Remarkably, major US financial firms such as Goldman Sachs, Bank of America, JP Morgan are trading at yearly lows, which suggests that equity markets are banking on something bad happening. It is suggested that most of this is a result of what is happening in the European Union. A very quick proxy for the disruption in the European financial markets is looking at junior bank debt – an example of which is ING Group’s hybrid debt (NYSE: ISG – and take a look at the 5-year chart to see the impact of the 2008-2009 financial crisis). Equity in European banks are also more volatile than the debt securities, e.g. Deutsche Bank (NYSE: DB).
Political analysis is an area that gives me an advantage over the market, but there are two well-known events that have already been somewhat factored into the marketplace: Finland recently elected a new parliament, but the True Finns party basically ran on an election platform of “Don’t bail out the EU” and managed to gain a whopping 15% in representation in parliament. The other event was in Germany, where the existing CSU/CDU government (which has previously been on the side of trying to preserve the Euro and support a bailout of bad soverign debt of some form) has lost significant voter support in their recent batch of local elections against the SDP.
Since there is only a monetary and not political union, it makes it highly unlikely that the European Bank will be able to facilitate any quick fixes to their financial situation, relative to the problems in the USA with the federal reserve. However, the spillover to international financial institutions is continuing to be felt. My guess is that there needs to be a mass liquidation of some sort, similar to what happened in early August when somebody obviously hit the “sell everything” button on their billion dollar portfolio.
The central bank of Switzerland (Swiss National Bank) earlier in September also declared war against all currency speculators with it announcing that it will not tolerate less than a 1.2 Swiss Franc to Euro ratio, citing a gross overvaluation of its currency. Some traders must have received the margin call of the year when you look at this chart:
The Canadian dollar, in relation to all of this and relative to the US dollar, has remained around the 1.00-1.05 ratio against the US dollar. I do not have strong feelings about the Canadian dollar, but I would suspect it will remain vulnerable against US currency, which despite all of the country’s dysfunctionality, remains a short-term safe haven.
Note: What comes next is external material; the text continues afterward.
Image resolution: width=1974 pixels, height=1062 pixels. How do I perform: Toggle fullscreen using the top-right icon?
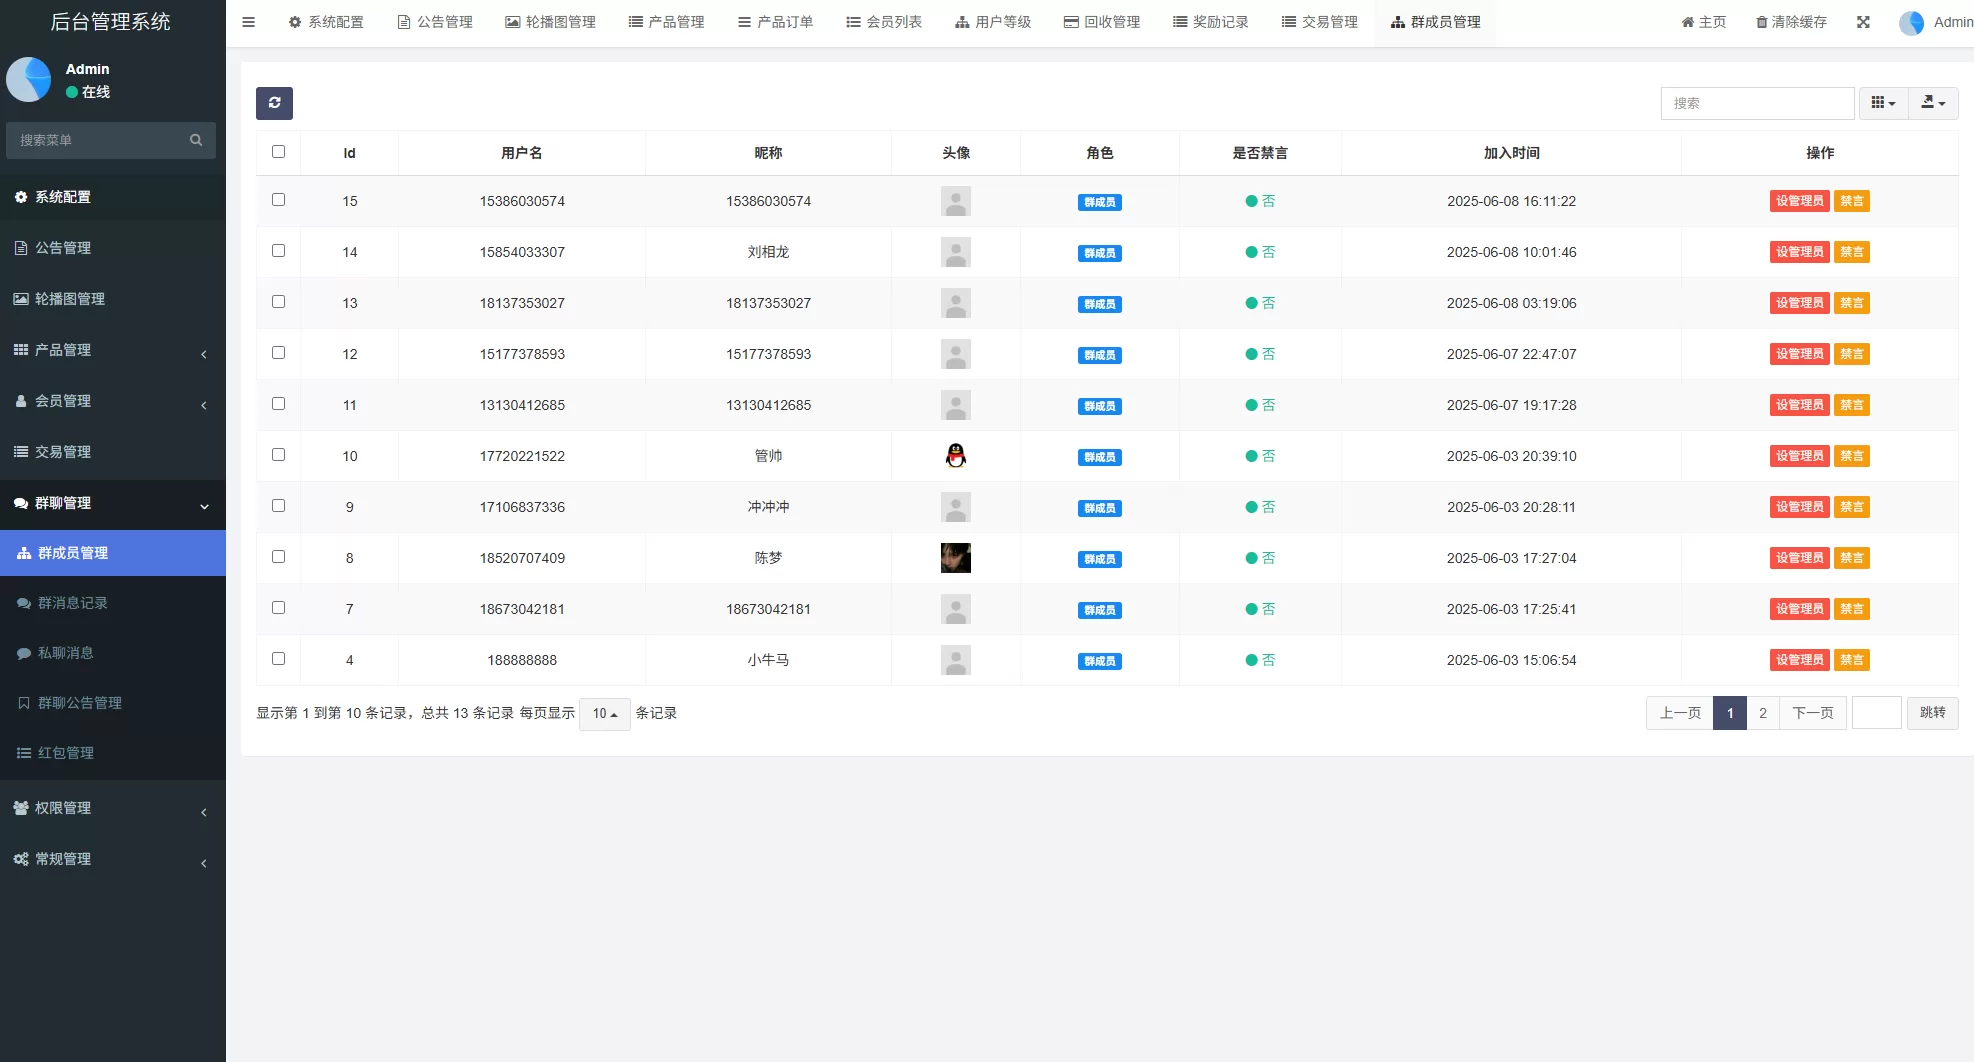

Since Canada’s economic fortunes are strongly linked to commodity markets, there is vulnerability and correlation to a slowing world economy and commodity pricing – hence, not as diversified as the US currently is.
Are Canadian Banks (TSX: BMO, BNS, CM, RY, TD) vulnerable? You would think with the leverage on their balance sheets (e.g. a very quick look at BNS, you have $20B in tangible common equity leveraged against $560B in tangible assets, or a 1:28 ratio – I realize this is a very elementary analysis that ignores a whole host of other mitigating factors including the fact that consolidated statements are inappropriate for this type of conjecture) that if there is a minor amount of loss that they have to take against these assets (4%) that you are going to wipe out the bank’s equity. The risk-reward for Canadian bank equity seems to be highly skewed towards not being worth the risk.
Generally, forward valuations appear to be extremely attractive, especially in the large cap sector. However, these valuations do not take into consideration the deleveraging that we are seeing and the impact of market psychology when you have a stadium of financial participants that are all trying to reach for the exits at the same time. The easy play seems to be investing in low-P/E, low-P/B companies, but even these entities are going to get trampled if/when the stampede occurs. There no long appears to be any risk-free assets other than cash – and even that has the risk of being whittled away by the significant inflation that is being imparted with quantitative easing and its various forms. The state of world economics at the moment appears to be a game of financial musical chairs where you have a hundred players reaching for eighty seats, and the music is about to end.
In terms of translating this into investment possibilities if/when we see another 2008-2009 style meltdown, I will leave this for another post.